Building a Menu & Sticking To It
This is not something we’ll cover in this post, because I am not a cook or a diet guru looking to sell anything. Your food choices are yours alone, I’d like to instead stick to some key principles you should keep in mind when choosing:
- Slow and steady wins the race: if your plan is to gain/lose 1% a week, it will take some time. So make sure you make choices you can comply with over weeks. If your diet is full of foods that you hate, you will fail.

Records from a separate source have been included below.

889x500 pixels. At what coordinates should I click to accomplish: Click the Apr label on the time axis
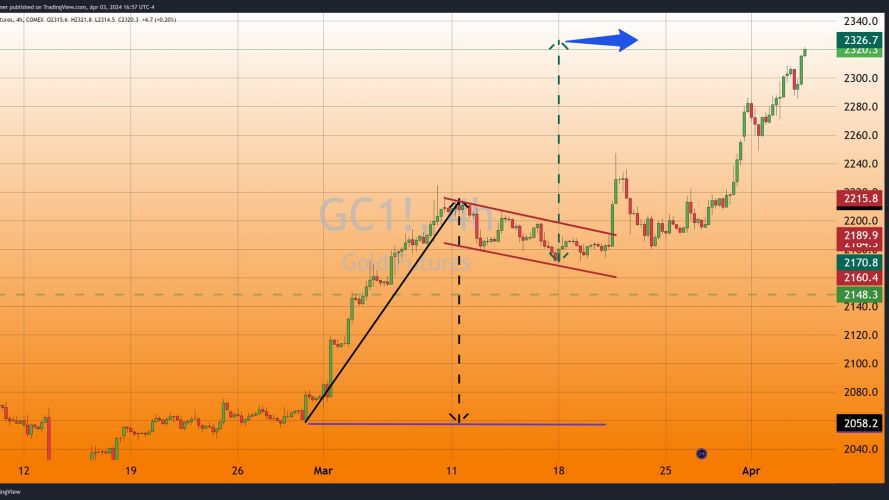click(x=751, y=471)
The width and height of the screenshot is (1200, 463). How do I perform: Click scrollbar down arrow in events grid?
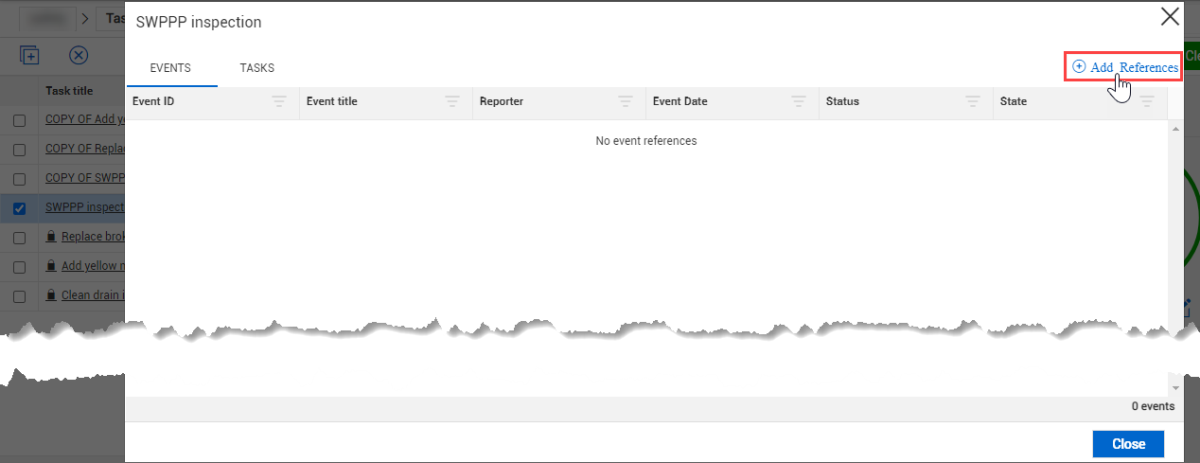click(x=1174, y=388)
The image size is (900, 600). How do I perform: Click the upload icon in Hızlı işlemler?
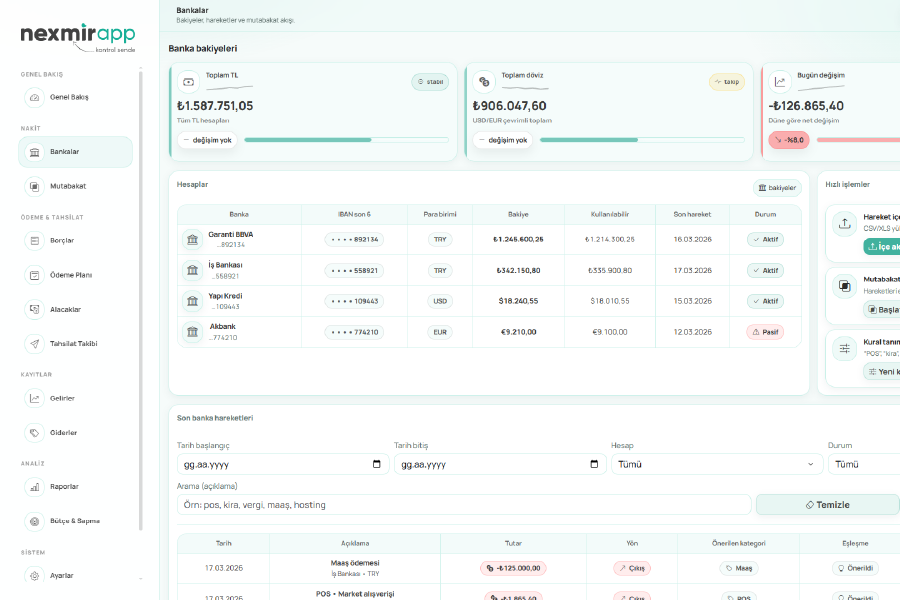845,224
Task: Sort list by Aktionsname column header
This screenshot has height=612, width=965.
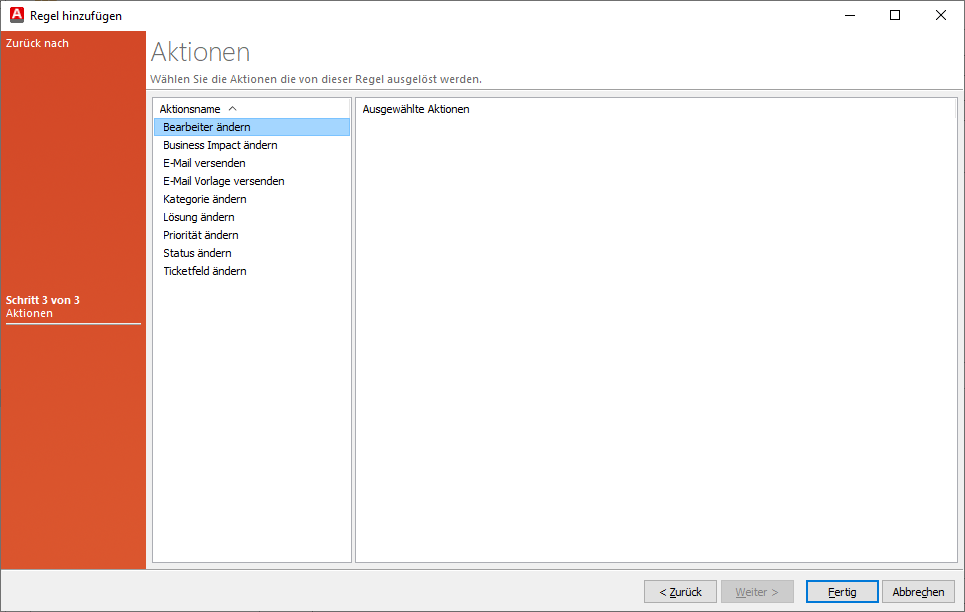Action: click(190, 109)
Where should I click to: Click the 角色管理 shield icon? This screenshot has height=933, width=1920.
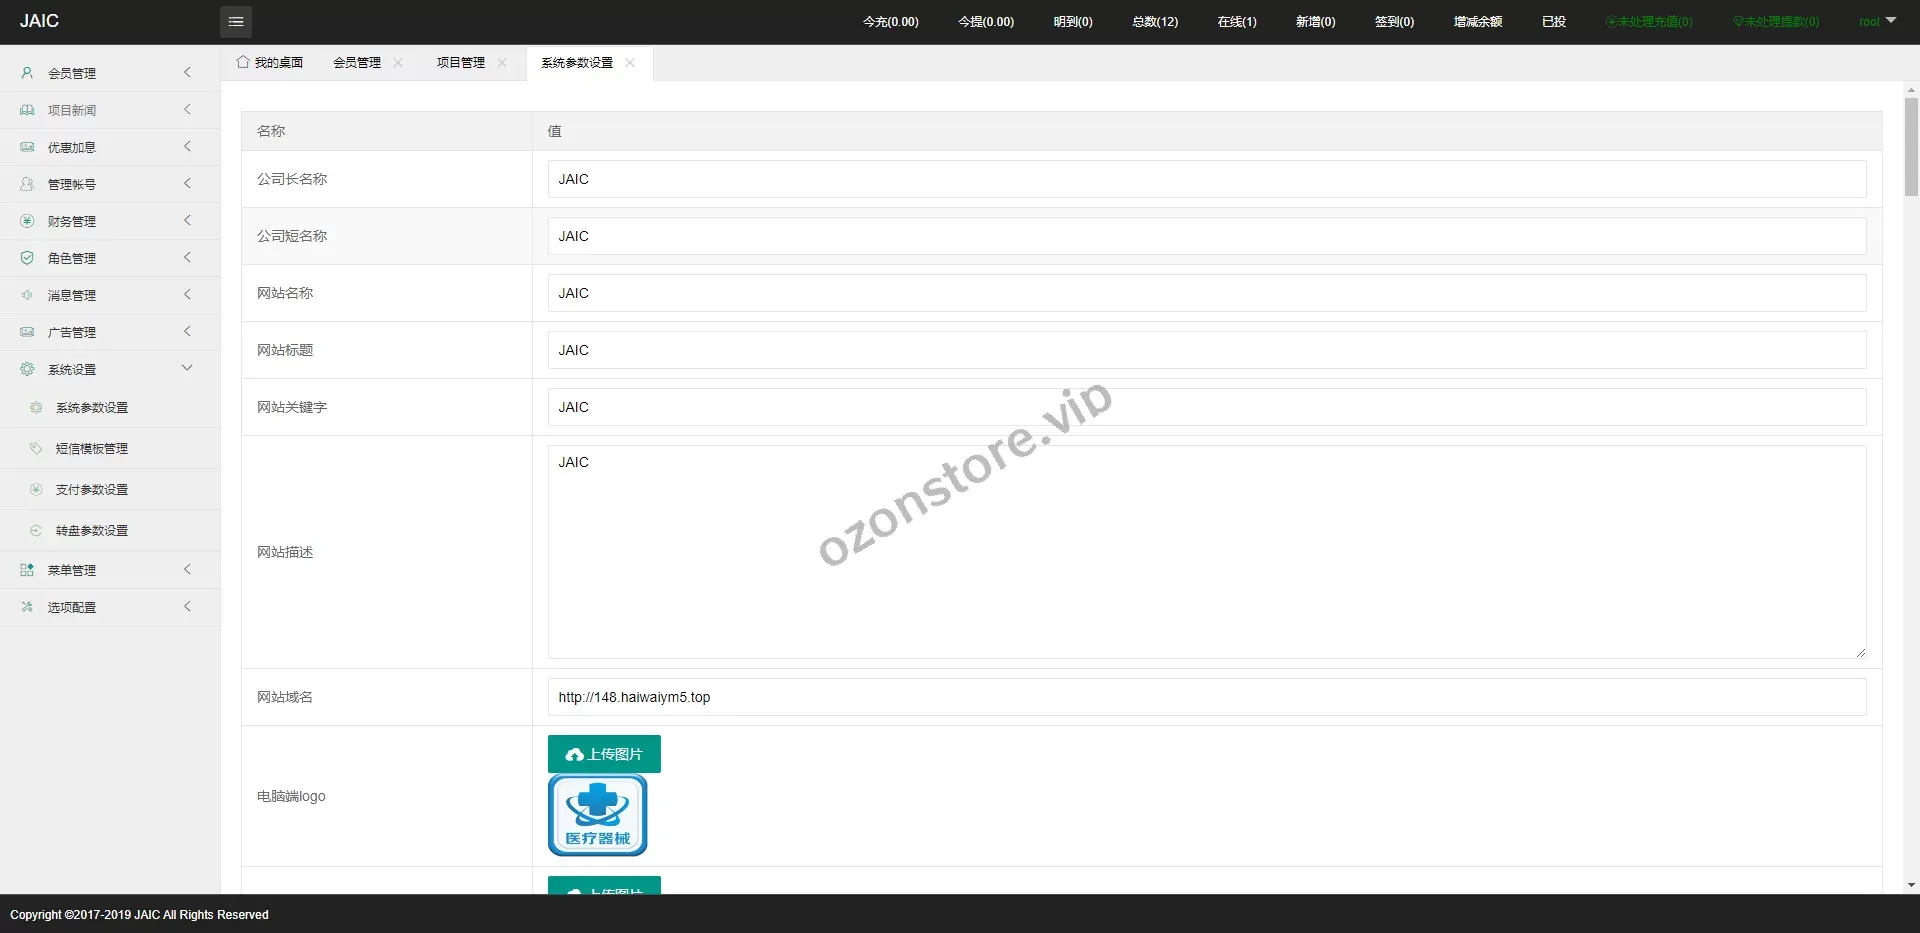pyautogui.click(x=27, y=258)
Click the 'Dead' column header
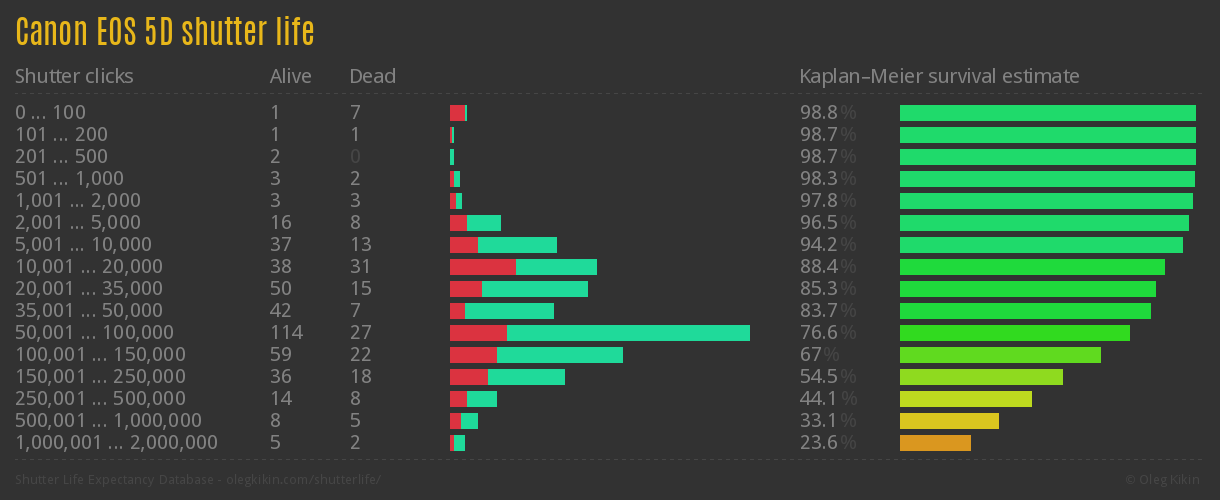1220x500 pixels. (x=372, y=76)
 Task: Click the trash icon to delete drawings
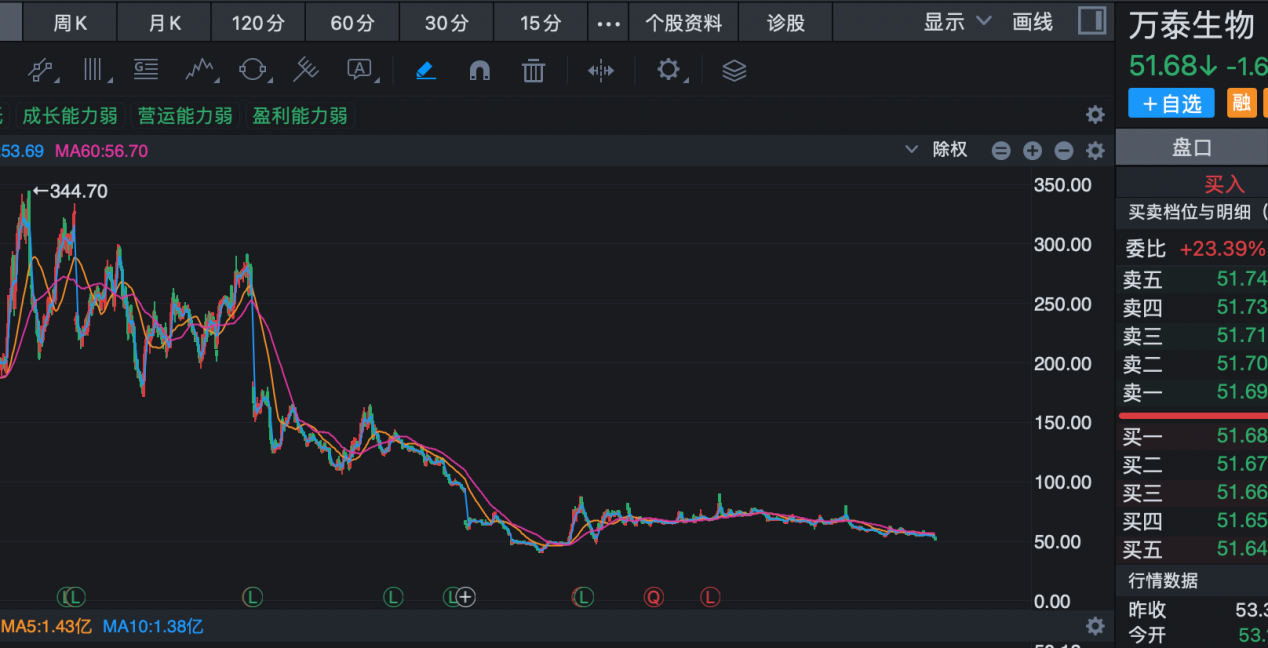click(533, 71)

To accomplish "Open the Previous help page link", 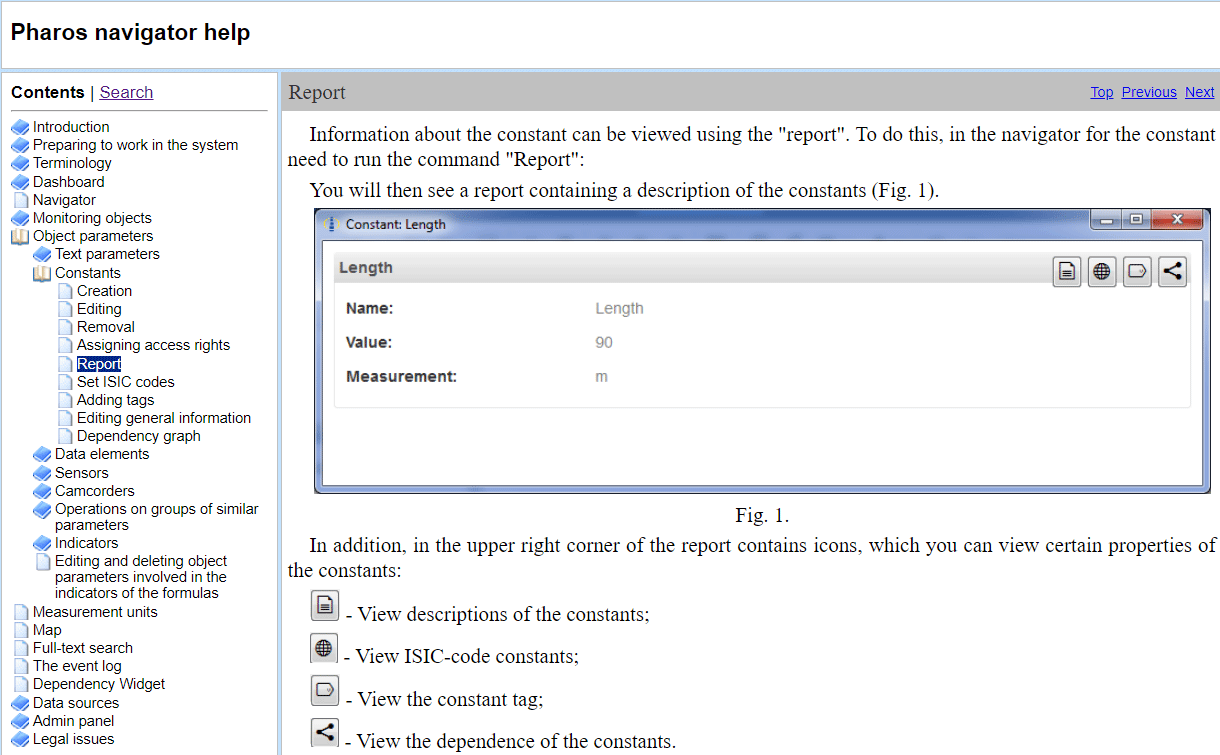I will (1148, 92).
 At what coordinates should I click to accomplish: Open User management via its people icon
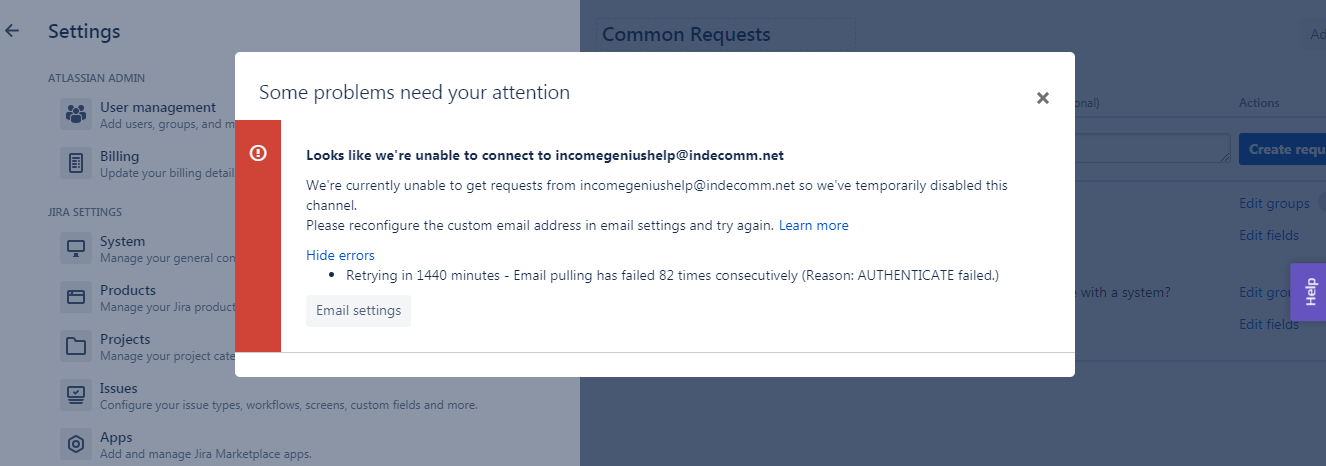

- How you feel matters a lot. If your diet makes you feel like you’re starving all the time past the first few days, you will probably fail. So consider spreading out and adjusting your meal times to optimize for your mood. If you ignore how you feel, you will have compliance problems.
- Measure everything. All of this math means nothing if you don’t know what you’re actually eating. Buy a digital scale. Weigh things. Prepare your meals ahead of time. A corollary of this is that restaurants are not your friend if you are trying to make a change. Usually you won’t have any control or ability to measure portion, which means you won’t know what you’re taking in, which means your plan may not work, even if you try to stick to it.